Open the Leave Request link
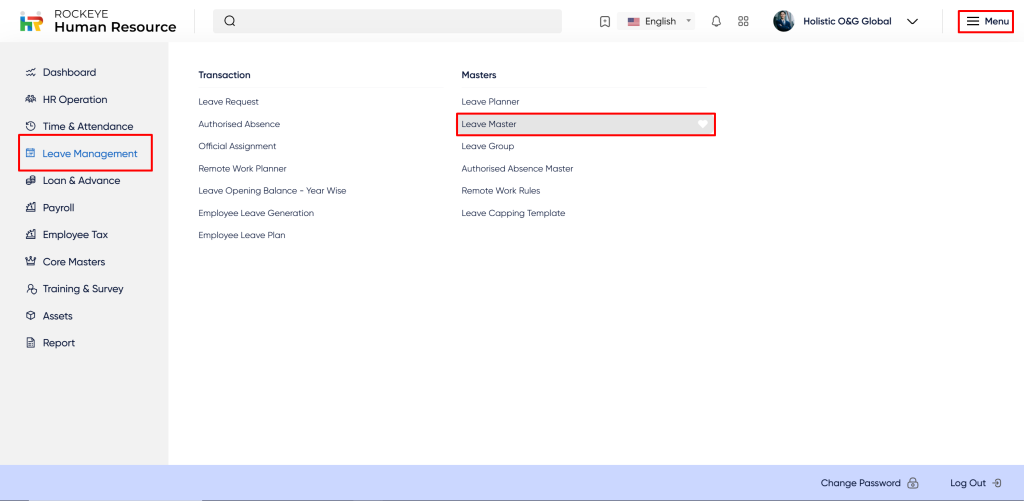Screen dimensions: 1024x501 coord(228,102)
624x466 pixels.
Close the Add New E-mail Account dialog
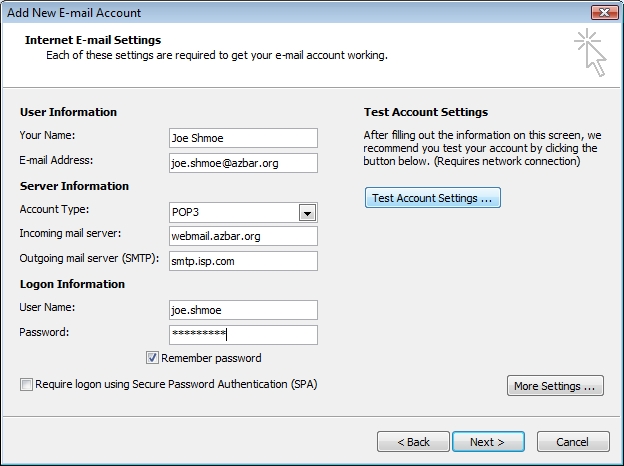tap(604, 12)
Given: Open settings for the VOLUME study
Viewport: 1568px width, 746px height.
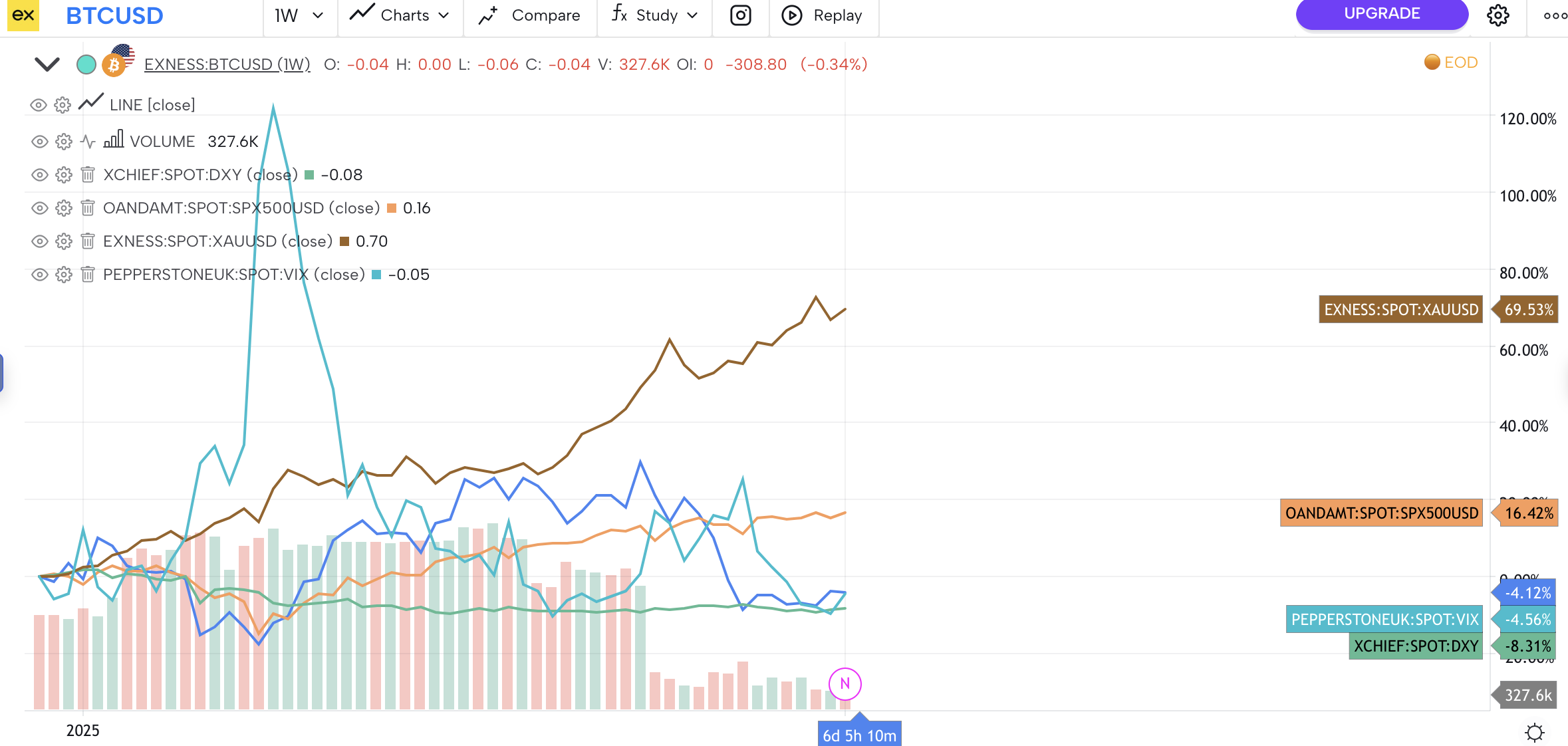Looking at the screenshot, I should (64, 142).
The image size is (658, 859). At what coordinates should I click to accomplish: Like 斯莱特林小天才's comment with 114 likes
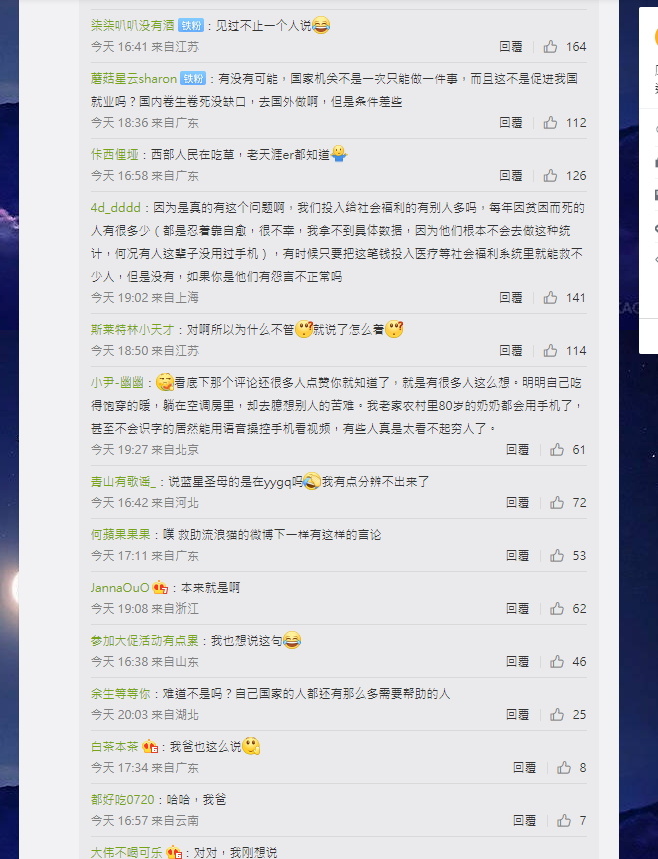pyautogui.click(x=551, y=351)
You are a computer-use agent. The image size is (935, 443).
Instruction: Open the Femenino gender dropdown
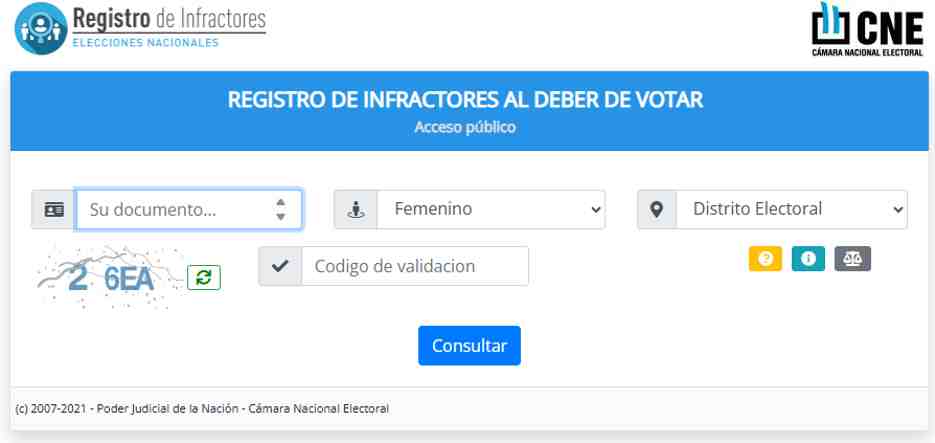tap(491, 209)
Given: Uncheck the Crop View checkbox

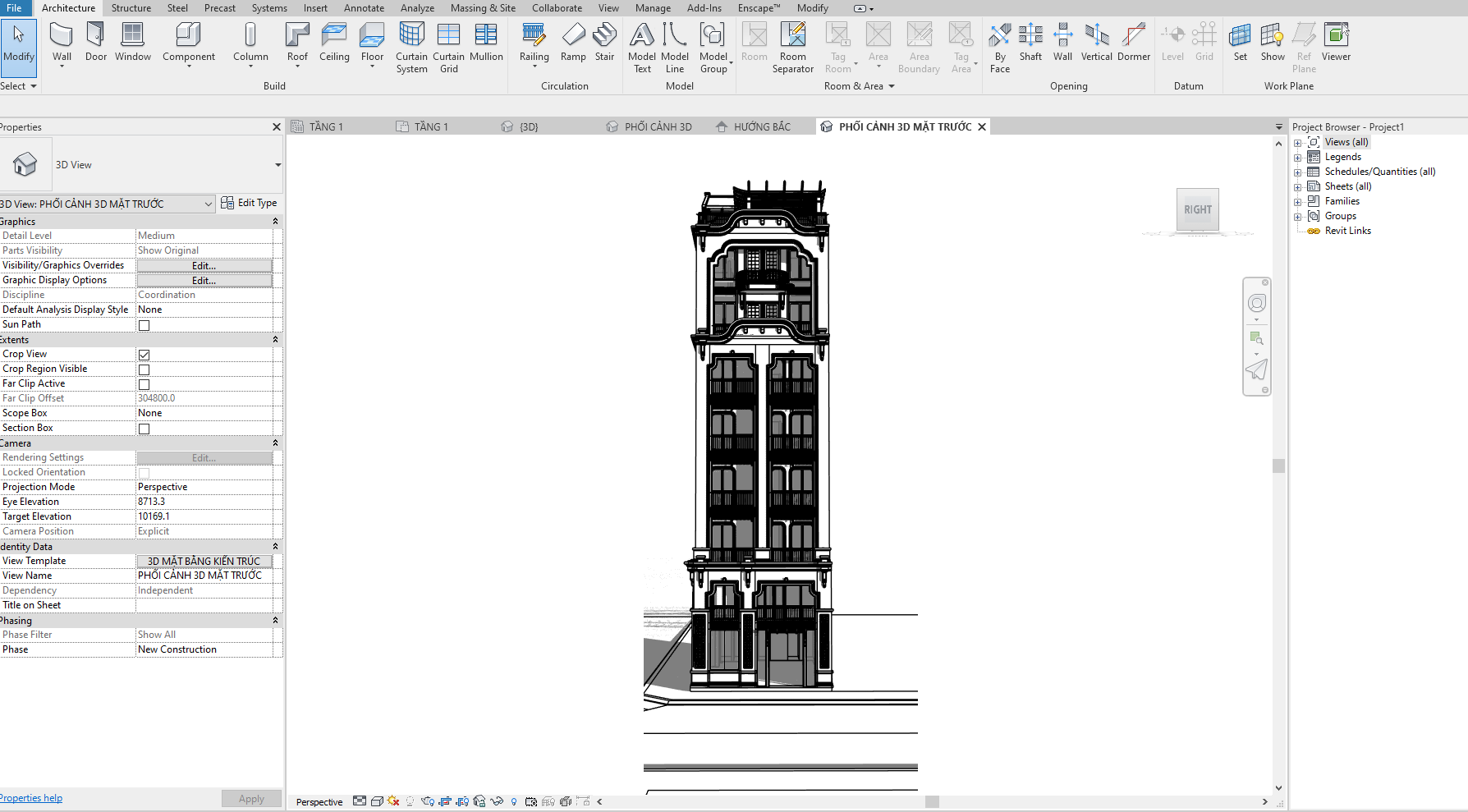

Task :: Keep every word of the lines above unchanged in the copy, and omit the pictures.

Written response ::
Open the Leave Request link
Screen dimensions: 1024x501 coord(228,102)
624x466 pixels.
Close the Add New E-mail Account dialog
tap(604, 12)
Given: Open settings for the VOLUME study
Viewport: 1568px width, 746px height.
Looking at the screenshot, I should (64, 142).
The image size is (658, 859). At what coordinates should I click to accomplish: Like 斯莱特林小天才's comment with 114 likes
pyautogui.click(x=551, y=351)
You are a computer-use agent. The image size is (935, 443).
Instruction: Open the Femenino gender dropdown
tap(491, 209)
Given: Uncheck the Crop View checkbox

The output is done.